Phase 1 — Collect inputs
- Model card — HuggingFace repo/URL. Fetch the page and extract description, param count, architecture, context length, license. (Fetching guards factual bugs like an off-by-a-few-B param count.) If the model isn't public, ask the user.
- Variants / quantizations — keep separate: variants are size/mode (e.g. Flash/Pro, Instruct/Thinking); quantizations come from the HF card / linked repos (BF16/FP8/FP4/…). Default to BF16 when a full-precision repo exists.
- Tested hardware + parallelism — which platforms are actually tested, and TP/EP/DP for each. List only tested hw (unlisted greys out).

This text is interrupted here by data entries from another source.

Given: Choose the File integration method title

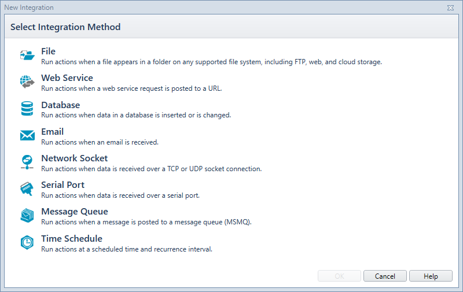Looking at the screenshot, I should 48,51.
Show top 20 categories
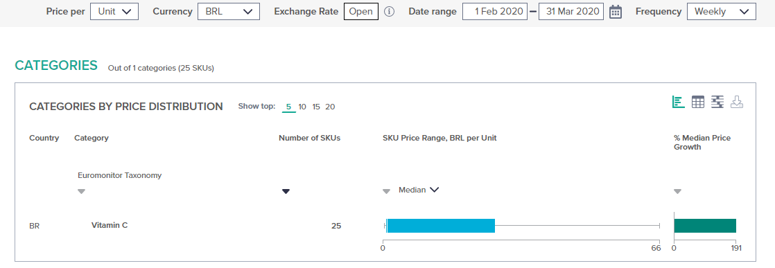This screenshot has width=775, height=268. [x=330, y=107]
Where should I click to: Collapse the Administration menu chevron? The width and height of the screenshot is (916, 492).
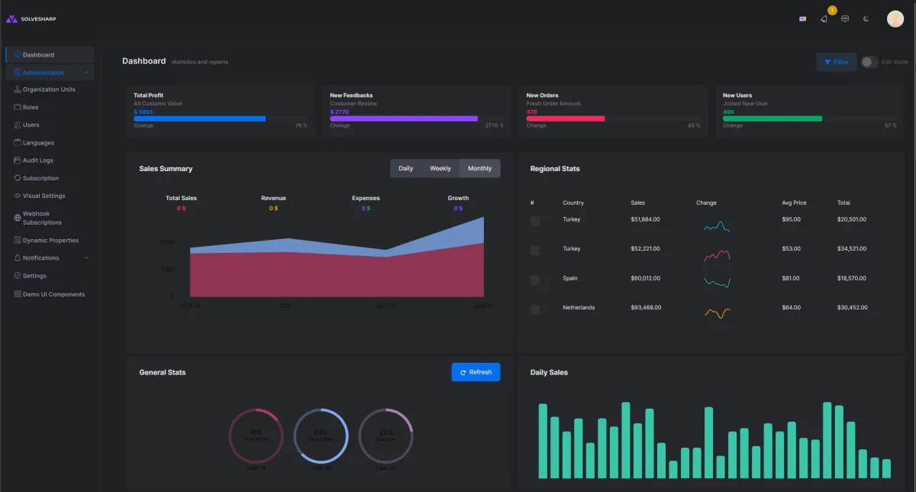coord(86,73)
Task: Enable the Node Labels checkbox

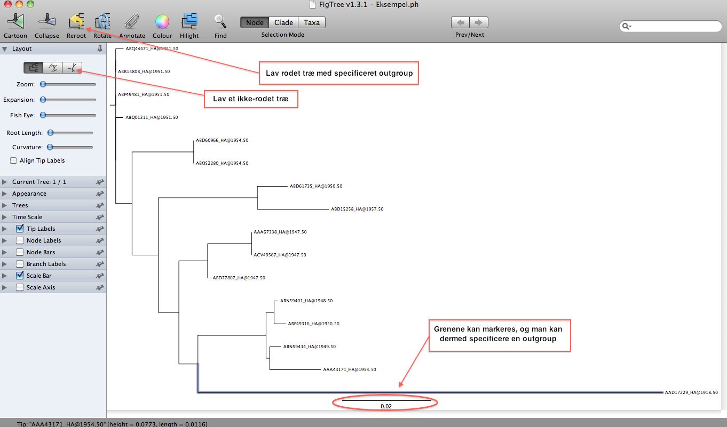Action: click(x=20, y=240)
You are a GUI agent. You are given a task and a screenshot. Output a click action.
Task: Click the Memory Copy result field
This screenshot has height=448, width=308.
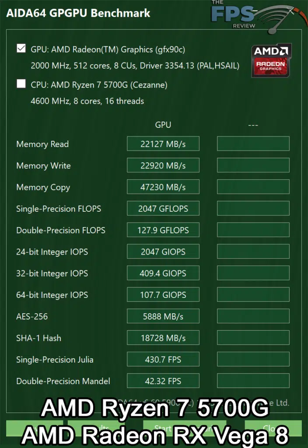coord(163,187)
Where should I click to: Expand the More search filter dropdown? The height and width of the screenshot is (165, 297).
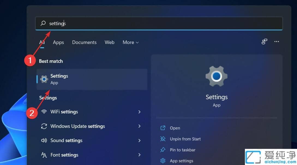click(130, 42)
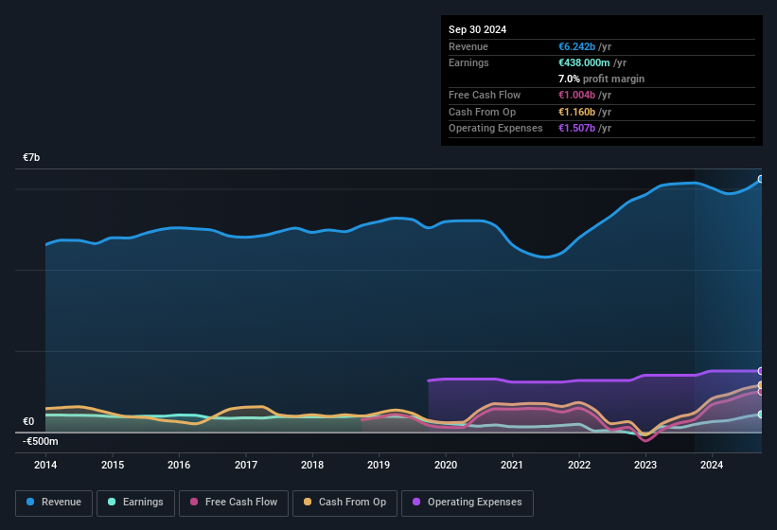Click the teal Earnings line endpoint marker
The height and width of the screenshot is (530, 777).
pyautogui.click(x=761, y=415)
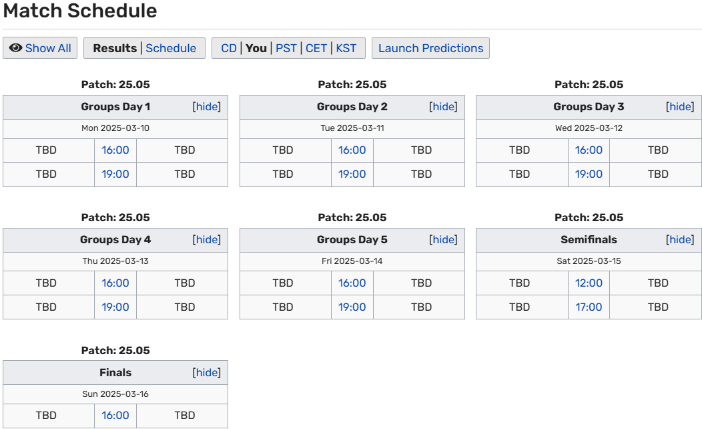The height and width of the screenshot is (429, 702).
Task: Select the PST timezone option
Action: coord(286,48)
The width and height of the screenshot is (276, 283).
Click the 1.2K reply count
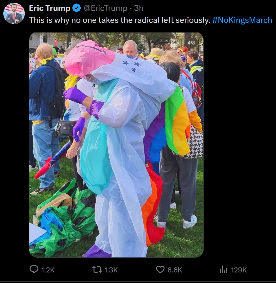48,270
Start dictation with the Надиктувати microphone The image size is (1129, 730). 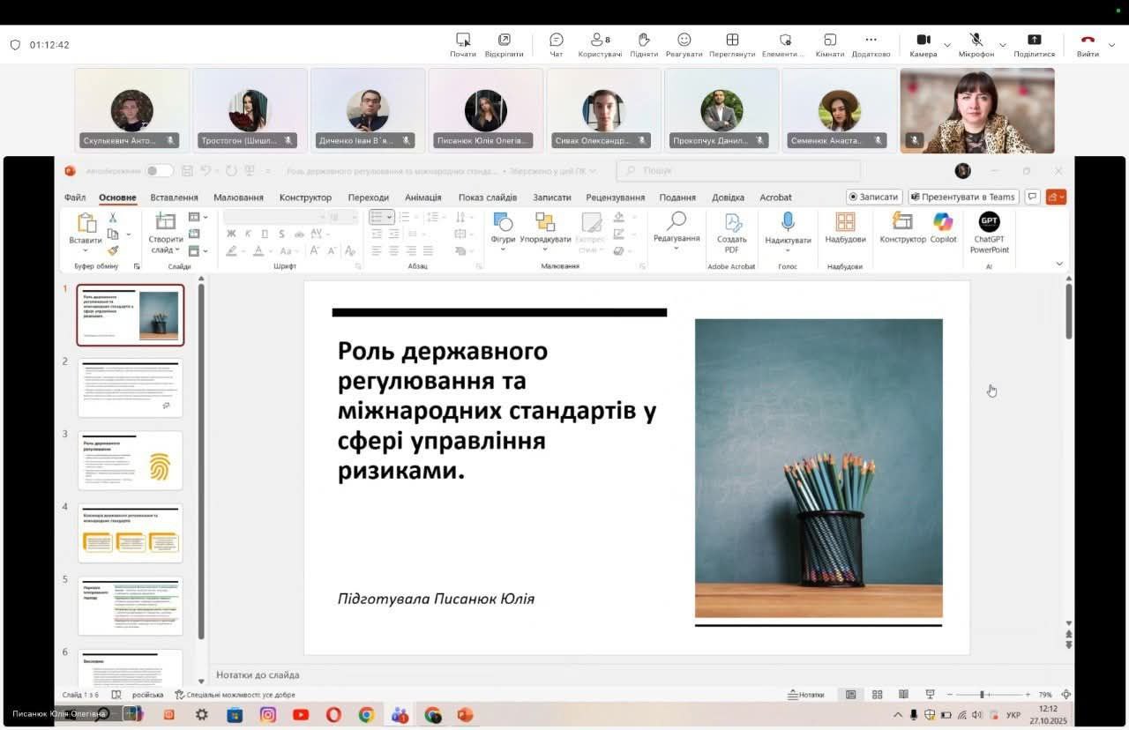pos(788,222)
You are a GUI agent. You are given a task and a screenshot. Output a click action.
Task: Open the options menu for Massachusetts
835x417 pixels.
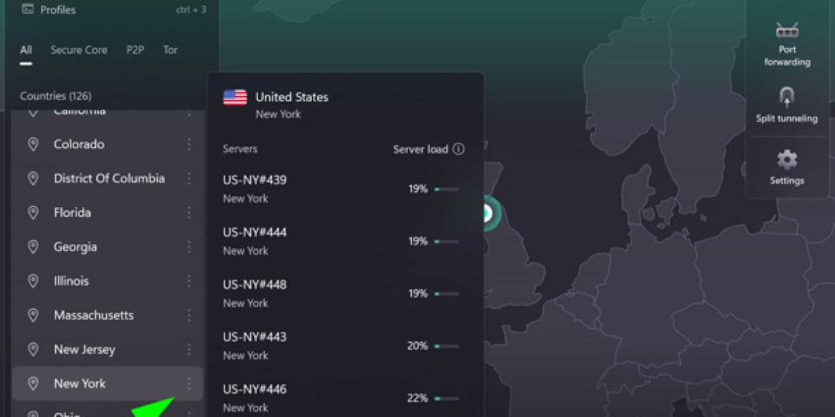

- Verified launch recipes — the full
sglang serveflags per (hw × variant × quant × strategy × nodes) combo → these becomecells[]. Rewrite anypython -m sglang.launch_servertosglang serveform. - sglang version / image tag — ask which sglang build the recipes + benchmarks ran on
(a release like
0.5.x, ormain/nightly). Never guess or hallucinate it. This one tag fillsdockerImagesand the benchmarks'sglang_version; when the user is unsure, default the image tolmsysorg/sglang:dev(nightly) rather than inventing a release. - Pre-flight:
gh pr list --repo sgl-project/sglang --search "<model>"(dup check).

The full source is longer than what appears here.